The Carnival and the music start up simultaneously. Of course the highest ride is the one to go for first, we all know this. And it happens to be the perfect way to explore the site. As you’re spun through the air upside down, left to right, from the end of a 20m arm at dusk, you notice the bass of Toyboy & Robin from the Covered tent throwing an almighty party. The music is a constant as the tent blurs by; the party bursting at the seams. The areas that haven’t yet been explored look tantalising, as further on from the covered parties lies the the main stage compound, behind this is the VIP Lounge and a warehouse afterparty. You hear about getting high to experience a festival so often, but this brings a whole new meaning to the phrase.

The full festival opened in the morning with James King and the crowd is refreshingly responsive. As the sun is starting to shine, the wind and rain arrive with a wish to decimate the field, me, James and about 2,000 people. No sooner than the smugness of those who brought rain coats emerges, so does the sun and we’re back in Summer. James is smiling, the crowd are cheering: that’s two fingers up to organisation!

The day gets stronger as saviour Becky Hill steps in for the unfortunately unavailable Jess Glyne who is unable to perform. Hill, wonderful in tone, sounds like she always knew Sundown was on the schedule. Lethal Bizzle makes an entrance on wheels (for anyone interested, those half a Segway things, IO Hawk) its official: walking is dead! Then MNEK, Fuse dog, Sigma, Ella Henderson play and are crowned by Rudimental. There hasn’t been as many stars here in Norfolk since Partridge last wheeled up in his Rover 800. A potential clash between Gorgon City and Sigma has us feeling sick to the stomach, however, it is the clever staggering of scheduled sets that enables us to fit in two on different stages without sprinting through the festival like someone has just stolen your phone.

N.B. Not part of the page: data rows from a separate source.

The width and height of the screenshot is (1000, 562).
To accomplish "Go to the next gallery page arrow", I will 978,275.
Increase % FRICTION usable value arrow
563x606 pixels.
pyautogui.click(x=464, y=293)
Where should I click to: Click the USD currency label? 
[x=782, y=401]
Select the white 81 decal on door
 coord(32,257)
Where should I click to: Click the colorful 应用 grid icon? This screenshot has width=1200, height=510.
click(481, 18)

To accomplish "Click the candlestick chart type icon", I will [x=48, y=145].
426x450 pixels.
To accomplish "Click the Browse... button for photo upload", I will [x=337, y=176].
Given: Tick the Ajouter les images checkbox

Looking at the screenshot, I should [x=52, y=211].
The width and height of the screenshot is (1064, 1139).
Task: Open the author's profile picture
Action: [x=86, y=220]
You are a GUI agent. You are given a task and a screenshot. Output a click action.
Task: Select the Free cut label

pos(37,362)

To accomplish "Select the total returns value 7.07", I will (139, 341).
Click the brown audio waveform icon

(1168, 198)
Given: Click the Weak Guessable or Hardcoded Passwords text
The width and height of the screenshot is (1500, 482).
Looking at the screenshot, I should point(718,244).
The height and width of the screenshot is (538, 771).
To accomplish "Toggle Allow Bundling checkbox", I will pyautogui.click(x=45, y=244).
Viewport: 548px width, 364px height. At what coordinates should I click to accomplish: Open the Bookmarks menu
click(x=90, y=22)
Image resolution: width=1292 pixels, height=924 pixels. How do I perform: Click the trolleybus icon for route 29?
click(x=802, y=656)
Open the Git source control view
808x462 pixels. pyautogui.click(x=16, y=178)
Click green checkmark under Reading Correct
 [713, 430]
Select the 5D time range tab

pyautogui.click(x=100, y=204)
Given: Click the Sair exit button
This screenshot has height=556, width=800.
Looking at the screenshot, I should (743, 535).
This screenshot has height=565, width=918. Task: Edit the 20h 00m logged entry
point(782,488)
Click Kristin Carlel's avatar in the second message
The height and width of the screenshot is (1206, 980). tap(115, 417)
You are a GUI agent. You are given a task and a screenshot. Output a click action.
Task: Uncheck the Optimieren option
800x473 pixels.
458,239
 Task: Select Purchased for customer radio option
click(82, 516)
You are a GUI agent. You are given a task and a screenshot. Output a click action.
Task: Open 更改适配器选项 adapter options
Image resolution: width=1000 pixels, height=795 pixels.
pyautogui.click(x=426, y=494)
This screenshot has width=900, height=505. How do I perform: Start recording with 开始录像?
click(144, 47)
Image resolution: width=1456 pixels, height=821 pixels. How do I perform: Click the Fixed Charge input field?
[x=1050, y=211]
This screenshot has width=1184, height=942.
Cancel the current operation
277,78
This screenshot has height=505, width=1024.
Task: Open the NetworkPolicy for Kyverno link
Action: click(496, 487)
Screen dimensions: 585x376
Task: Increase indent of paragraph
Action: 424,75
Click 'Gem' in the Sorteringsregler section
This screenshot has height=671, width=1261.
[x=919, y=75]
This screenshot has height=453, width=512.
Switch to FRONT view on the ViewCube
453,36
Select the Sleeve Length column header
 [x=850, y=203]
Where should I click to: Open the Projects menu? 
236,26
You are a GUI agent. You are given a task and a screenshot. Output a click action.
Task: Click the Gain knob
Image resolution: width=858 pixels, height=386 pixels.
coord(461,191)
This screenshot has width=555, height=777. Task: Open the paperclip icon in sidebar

Now for the most important part: there are loads of toilets. Seriously more than you’d ever expect and loads of places to eat. Basically fifty restaurants and cubicles for each attendee: it’s like being in an airport.

Behind every wall at Sundown is a hidden area. Some with cake stalls, pizza huts, acoustic stages, DJ’s set up, and at the end of the night is the warehouse afterparty: you need to explore the whole site – it’s not a ‘hang around in the main arena with a deck chair’ type event. A lot of Sundown has VIP written in front of it, this is for you – the people buying tickets – its not all about artists performing. In that way it’s both exclusive and inclusive at the same time. You’re even invited to the artist lounge, for crying out loud. Could you picture that at Glastonbury?

Sundown manages to keep things epic, acts that fill stadiums, playing sizeable stages but without losing the sense of being small: it felt exclusive.